Hélène Pelletier
- Country (sports): Canada
- Born: January 2, 1959 (age 67) Charlesbourg, Québec
- Prize money: $23,465

Singles
- Career record: 2–8
- Career titles: 0

Grand Slam singles results
- Wimbledon: 1R (1984)

Doubles
- Career record: 6–17
- Career titles: 1

Grand Slam doubles results
- Australian Open: 1R (1984)
- French Open: 3R (1984)
- Wimbledon: 1R (1985)
- US Open: 1R (1985)

Medal record
Representing Canada
Pan American Games
| Silver medal – second place | 1979 San Juan | Doubles |
| Bronze medal – third place | 1979 San Juan | Mixed doubles |
Summer Universiade
| Bronze medal – third place | 1979 Mexico City | Mixed doubles |

= Hélène Pelletier =

Canadian tennis player

Hélène Pelletier (born January 2, 1959) is a Canadian former professional tennis player.

==Biography==
Born in Charlesbourg, Pelletier showed talent in water skiing as a child and only took up tennis at the age of 14. She trained for a short time at the Hopman Academy in Florida before injuring her ankle and played tennis for Rollins College.

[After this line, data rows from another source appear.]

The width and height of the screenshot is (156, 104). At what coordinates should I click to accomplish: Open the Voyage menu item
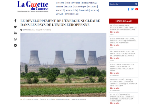pos(59,14)
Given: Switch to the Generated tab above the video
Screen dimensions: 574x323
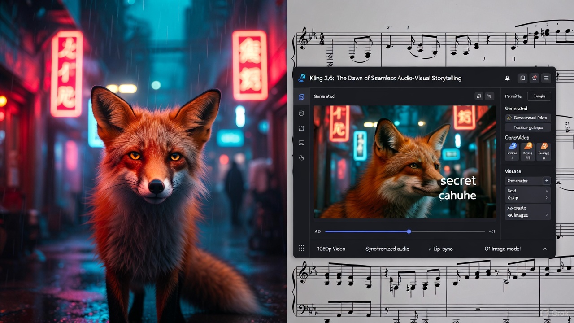Looking at the screenshot, I should point(324,96).
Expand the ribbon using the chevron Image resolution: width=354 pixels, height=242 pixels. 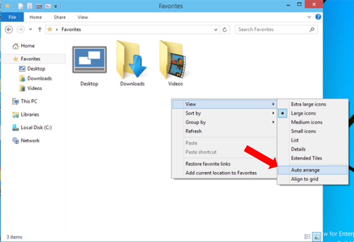tap(310, 17)
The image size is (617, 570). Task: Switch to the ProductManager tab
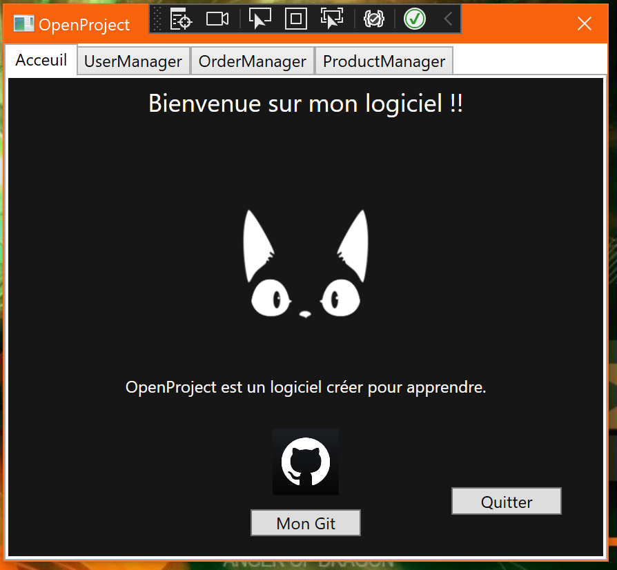point(384,61)
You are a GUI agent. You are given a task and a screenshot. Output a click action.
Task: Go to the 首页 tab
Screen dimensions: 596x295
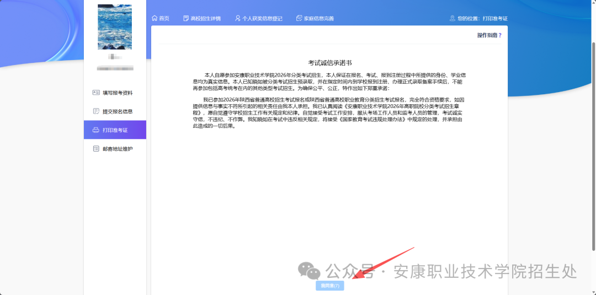[x=164, y=18]
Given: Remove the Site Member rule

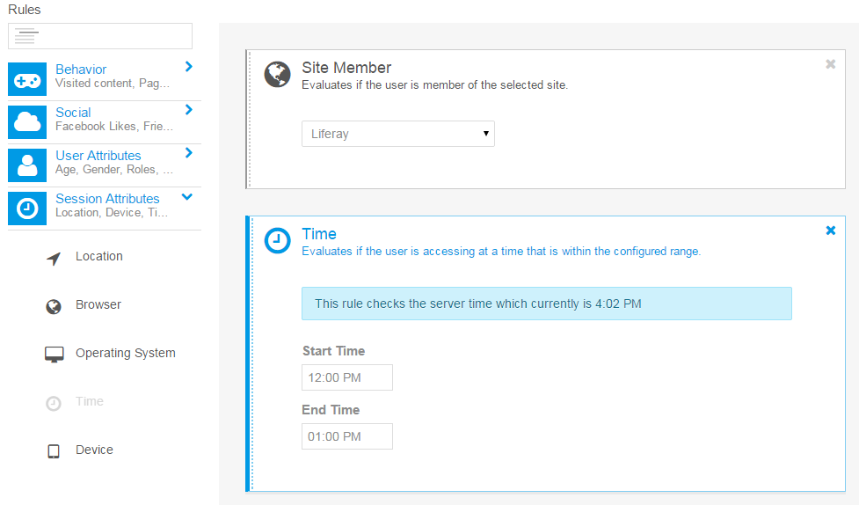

In 1979 she won a Pan American Games silver medal in women's doubles and a mixed doubles bronze in Mexico City.

Pelletier played a total of 12 Federation Cup ties for Canada, from 1981 to 1985.

She was most prominent on the professional tour as a doubles player, often partnering Federation Cup teammate Jill Hetherington, with whom she won the 1984 Brasil Open in Rio de Janeiro and made the round of 16 at the 1984 French Open. The pair's biggest win was over Martina Navratilova and Gigi Fernández at the 1985 Virginia Slims of Florida.

As a singles player, her achievements including qualifying for the main draw of the 1984 Wimbledon Championships. She defeated Liz Smylie at the 1984 edition of the Canadian Open and won a Federation Cup match against Britain's Anne Hobbs in the same year.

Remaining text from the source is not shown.